§ **Task description**:
Below are records; count the lines in them that hold "table" and give only the count.

§ **Input**:

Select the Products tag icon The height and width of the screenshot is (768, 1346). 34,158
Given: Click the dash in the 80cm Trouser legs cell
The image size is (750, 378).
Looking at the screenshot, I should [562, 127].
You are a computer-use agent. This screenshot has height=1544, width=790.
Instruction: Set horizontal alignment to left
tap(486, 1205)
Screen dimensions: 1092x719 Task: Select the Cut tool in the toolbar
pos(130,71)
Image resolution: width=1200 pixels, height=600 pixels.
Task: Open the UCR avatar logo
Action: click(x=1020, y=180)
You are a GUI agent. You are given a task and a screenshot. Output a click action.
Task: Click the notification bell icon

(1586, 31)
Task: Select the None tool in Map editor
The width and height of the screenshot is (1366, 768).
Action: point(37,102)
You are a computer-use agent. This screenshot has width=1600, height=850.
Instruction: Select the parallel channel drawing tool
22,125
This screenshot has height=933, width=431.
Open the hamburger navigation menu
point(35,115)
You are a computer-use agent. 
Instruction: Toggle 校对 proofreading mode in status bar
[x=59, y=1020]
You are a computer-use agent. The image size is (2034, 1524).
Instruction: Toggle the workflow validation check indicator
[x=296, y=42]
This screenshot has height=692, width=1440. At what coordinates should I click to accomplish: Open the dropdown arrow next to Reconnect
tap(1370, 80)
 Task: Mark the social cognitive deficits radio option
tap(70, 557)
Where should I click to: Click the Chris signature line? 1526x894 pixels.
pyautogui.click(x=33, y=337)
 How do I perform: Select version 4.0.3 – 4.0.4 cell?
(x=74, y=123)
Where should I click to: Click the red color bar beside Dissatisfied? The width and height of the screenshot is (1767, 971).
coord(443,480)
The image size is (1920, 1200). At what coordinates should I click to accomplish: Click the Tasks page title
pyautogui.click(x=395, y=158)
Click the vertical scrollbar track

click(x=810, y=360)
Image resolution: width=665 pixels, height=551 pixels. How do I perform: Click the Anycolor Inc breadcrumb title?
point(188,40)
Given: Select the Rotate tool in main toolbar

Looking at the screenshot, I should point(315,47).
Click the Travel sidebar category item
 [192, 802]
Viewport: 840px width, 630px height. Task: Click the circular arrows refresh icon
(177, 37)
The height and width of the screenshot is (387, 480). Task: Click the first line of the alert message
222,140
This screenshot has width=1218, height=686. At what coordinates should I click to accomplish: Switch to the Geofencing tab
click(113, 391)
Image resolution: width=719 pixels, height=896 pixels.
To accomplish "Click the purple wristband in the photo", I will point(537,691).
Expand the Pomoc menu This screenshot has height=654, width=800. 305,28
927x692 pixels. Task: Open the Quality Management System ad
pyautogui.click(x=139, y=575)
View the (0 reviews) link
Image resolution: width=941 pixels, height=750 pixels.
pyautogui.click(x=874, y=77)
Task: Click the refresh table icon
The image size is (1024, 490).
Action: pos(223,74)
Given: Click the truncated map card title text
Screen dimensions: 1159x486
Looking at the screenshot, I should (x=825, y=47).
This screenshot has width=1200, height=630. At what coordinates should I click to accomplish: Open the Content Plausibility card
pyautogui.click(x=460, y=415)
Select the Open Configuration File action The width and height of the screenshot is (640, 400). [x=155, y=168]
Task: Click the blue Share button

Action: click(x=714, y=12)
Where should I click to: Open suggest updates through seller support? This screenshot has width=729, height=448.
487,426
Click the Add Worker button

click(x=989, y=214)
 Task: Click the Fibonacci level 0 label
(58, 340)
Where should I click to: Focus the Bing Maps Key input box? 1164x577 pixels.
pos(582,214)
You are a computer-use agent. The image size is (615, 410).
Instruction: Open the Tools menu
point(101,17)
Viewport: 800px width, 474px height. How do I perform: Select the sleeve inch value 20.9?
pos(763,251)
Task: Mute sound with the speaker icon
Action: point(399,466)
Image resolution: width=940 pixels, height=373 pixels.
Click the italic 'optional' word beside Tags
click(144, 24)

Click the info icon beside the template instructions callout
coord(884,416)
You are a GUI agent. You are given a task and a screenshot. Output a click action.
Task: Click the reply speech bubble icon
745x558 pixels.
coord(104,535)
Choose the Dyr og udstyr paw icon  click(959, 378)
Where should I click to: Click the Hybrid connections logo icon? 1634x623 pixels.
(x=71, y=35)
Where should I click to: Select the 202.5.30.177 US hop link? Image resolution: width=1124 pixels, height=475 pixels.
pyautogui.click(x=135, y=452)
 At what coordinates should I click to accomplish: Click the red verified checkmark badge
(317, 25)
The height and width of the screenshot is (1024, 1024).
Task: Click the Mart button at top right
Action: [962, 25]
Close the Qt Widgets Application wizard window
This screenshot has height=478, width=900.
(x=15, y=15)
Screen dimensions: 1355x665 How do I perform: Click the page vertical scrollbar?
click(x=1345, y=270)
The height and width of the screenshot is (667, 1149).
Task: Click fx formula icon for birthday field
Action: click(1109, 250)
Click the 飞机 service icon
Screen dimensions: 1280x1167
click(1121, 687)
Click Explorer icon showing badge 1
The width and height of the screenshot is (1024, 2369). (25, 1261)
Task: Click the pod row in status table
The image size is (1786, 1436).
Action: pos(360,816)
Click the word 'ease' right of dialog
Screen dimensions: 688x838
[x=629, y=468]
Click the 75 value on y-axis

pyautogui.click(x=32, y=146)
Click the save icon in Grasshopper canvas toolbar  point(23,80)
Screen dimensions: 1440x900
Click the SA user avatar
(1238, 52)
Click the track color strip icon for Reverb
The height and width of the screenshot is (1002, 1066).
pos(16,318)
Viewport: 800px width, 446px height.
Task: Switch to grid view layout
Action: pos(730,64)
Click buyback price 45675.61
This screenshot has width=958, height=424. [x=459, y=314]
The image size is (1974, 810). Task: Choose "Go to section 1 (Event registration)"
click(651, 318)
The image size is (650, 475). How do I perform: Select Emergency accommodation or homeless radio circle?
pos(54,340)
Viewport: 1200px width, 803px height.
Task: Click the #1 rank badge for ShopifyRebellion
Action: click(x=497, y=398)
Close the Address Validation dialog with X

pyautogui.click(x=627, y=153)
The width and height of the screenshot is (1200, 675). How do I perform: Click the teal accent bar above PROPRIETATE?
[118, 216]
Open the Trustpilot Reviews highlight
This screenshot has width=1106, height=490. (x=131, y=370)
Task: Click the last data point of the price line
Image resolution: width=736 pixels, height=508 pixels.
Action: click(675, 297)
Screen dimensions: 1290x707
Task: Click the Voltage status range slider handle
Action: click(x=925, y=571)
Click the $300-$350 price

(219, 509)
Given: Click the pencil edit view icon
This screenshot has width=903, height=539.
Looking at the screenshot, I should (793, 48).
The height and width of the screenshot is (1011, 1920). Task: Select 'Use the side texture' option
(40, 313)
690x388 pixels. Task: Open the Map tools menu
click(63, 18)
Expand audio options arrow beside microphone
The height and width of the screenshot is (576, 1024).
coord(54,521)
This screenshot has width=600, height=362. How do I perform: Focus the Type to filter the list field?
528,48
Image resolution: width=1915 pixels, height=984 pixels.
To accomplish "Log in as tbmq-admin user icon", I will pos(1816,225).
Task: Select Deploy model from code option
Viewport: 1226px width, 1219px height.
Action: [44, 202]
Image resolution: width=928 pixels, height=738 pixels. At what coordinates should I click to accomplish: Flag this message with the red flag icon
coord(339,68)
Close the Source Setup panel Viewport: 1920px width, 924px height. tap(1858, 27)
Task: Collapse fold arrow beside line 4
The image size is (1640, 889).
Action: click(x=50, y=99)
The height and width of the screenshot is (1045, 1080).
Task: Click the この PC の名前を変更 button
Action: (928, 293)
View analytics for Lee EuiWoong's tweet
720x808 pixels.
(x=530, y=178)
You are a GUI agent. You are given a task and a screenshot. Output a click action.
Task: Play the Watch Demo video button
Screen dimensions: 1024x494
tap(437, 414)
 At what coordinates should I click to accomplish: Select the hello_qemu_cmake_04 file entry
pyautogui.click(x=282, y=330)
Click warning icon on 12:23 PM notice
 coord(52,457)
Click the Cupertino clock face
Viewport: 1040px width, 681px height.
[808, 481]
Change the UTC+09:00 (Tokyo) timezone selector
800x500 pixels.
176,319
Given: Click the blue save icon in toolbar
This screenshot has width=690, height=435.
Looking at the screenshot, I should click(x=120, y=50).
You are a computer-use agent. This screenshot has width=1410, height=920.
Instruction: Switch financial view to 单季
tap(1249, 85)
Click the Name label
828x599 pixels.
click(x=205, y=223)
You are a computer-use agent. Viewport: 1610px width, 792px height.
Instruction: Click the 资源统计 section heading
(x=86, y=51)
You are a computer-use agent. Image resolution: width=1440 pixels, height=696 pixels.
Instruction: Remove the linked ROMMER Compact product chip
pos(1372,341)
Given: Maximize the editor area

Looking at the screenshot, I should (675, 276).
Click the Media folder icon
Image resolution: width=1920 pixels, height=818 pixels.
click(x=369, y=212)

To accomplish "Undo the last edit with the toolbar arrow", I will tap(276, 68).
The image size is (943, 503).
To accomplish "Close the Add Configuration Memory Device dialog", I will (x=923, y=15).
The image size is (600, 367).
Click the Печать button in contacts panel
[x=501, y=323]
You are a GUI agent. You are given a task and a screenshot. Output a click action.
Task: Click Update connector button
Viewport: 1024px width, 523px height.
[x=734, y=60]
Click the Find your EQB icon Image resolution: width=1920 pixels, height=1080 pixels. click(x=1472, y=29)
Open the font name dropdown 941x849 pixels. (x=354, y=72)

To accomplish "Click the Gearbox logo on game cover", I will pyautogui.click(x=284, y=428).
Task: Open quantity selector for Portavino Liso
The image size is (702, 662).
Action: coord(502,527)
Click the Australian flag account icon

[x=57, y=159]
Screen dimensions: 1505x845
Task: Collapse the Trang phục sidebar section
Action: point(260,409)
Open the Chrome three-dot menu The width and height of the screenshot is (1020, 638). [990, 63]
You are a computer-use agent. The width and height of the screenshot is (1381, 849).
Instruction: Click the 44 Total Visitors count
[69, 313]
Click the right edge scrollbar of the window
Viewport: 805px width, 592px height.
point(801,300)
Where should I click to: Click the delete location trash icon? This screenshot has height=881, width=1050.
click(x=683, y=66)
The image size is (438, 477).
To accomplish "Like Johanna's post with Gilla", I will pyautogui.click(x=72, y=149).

§ **Answer to this exercise**:
2